Three things come to mind when the word Marseille is mentioned. Since my mind is usually on food, bouillabaisse, a fish stew which originated in Marseille, is the first. The second is that Marseille is the namesake for the stirring national anthem of France, La Marseillaise, which I tend to hum (to the annoyance of my spouse) whenever I think of France. Finally, and of most interest to travelers, is the historical and tourism aspects of this captivating area.
Marseille is France's oldest and second largest city. It has historically served as an entry point for North Africans entering France. As a result, the city has a relatively large Arab population. Those of us who watch old movies and read mystery novels can recall the stories and pictures of the French Foreign Legion, and remember the exotic tales from this exciting port city. The city is watched over by The Church of Notre-Dame-de-la-Garde, (Our Lady of the Guard) which sits above the city. The city is full of fascinating landmarks and architecture.
On a cruise to the French Riviera, the ships usually offer shore excursions to Avignon, Les Baux, St. Paul de Vence, and Aix-en-Provence. We decided to do a half-day shore excursion to Aix-en-Provence, and thoroughly enjoyed it. We went via bus to the old city of Aix about an hour from the ship. This city is famous for being the home of the French impressionist Paul Cezanne. It also is a university town, with lots of young people that keep the city lively. Aix was originally a walled city with 39 towers. It now features a circle of boulevards around the center, with fashionable shops and sidewalk cafes. We were lucky enough to be there on market day, so the streets were filled with shoppers from the surrounding countryside. Flowers, food, clothing, prints, and even all of the things you might find at a yard sale back home were in abundance. We wandered through the streets with a guide, visiting the Saint Sauveur Cathedral. This church was built over hundreds of years, so you can see the 6th century early Christian baptistry and the 16th century carved walnut doors right next to each other inside the church.

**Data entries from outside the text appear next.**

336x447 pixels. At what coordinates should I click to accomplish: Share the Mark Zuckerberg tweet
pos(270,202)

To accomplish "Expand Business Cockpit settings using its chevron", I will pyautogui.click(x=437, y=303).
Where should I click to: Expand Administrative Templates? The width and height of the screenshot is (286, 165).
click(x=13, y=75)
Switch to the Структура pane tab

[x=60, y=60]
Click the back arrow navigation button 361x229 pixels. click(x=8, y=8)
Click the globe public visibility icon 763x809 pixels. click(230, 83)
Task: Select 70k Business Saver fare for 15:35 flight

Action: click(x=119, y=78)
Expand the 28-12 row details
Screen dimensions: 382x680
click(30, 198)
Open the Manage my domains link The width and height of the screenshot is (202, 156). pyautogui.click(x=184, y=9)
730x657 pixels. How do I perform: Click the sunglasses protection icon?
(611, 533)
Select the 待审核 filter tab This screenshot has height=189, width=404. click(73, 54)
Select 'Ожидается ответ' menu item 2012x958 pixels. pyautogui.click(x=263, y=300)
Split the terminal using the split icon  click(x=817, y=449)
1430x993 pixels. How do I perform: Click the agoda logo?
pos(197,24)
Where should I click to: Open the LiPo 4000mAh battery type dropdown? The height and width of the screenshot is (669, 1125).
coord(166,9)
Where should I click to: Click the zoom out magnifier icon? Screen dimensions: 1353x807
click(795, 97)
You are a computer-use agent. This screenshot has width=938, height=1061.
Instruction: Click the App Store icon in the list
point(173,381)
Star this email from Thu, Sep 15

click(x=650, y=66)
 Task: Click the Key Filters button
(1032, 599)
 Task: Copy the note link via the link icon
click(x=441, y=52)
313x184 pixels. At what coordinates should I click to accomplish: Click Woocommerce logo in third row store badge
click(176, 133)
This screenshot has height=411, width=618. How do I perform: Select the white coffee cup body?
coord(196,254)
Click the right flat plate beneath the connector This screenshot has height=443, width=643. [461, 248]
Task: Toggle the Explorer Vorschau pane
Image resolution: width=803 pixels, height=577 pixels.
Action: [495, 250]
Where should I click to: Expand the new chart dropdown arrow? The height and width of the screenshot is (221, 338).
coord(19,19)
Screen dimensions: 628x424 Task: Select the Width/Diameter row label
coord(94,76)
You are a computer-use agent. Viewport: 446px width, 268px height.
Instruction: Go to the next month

After about an hour of touring with the guide, she turned us loose to explore on our own. We had to cram everything into about 90 minutes. Of course, I wanted to try one of Aix's famous Calissons, so we headed to a bakery and bought a few. Very sweet, but tasty! We could have used a whole day just to wander through the market, but had to satisfy ourselves with just browsing through some of the stalls. The guide had given us general directions to meet at the Great Fountain on the Cours Mirabeau. It was built in 1860 and is at the "bottom end" of the Cours at La Rotonde. Unfortunately for us, the time passed too quickly. We easily found the fountain, boarded the bus, and headed back to the ship docked in Marseille.
One of the best things about a cruise is getting to see a wide variety of places without having to pack and unpack. One of the worse things about a cruise is not having enough time to explore fascinating towns like Aix-en-Provence in more depth. Of course, if I hadn't had to make that bus, no telling how many Calissons I would have consumed, and I would probably still be wandering the streets absorbing the sights, sounds, and smells of Provence.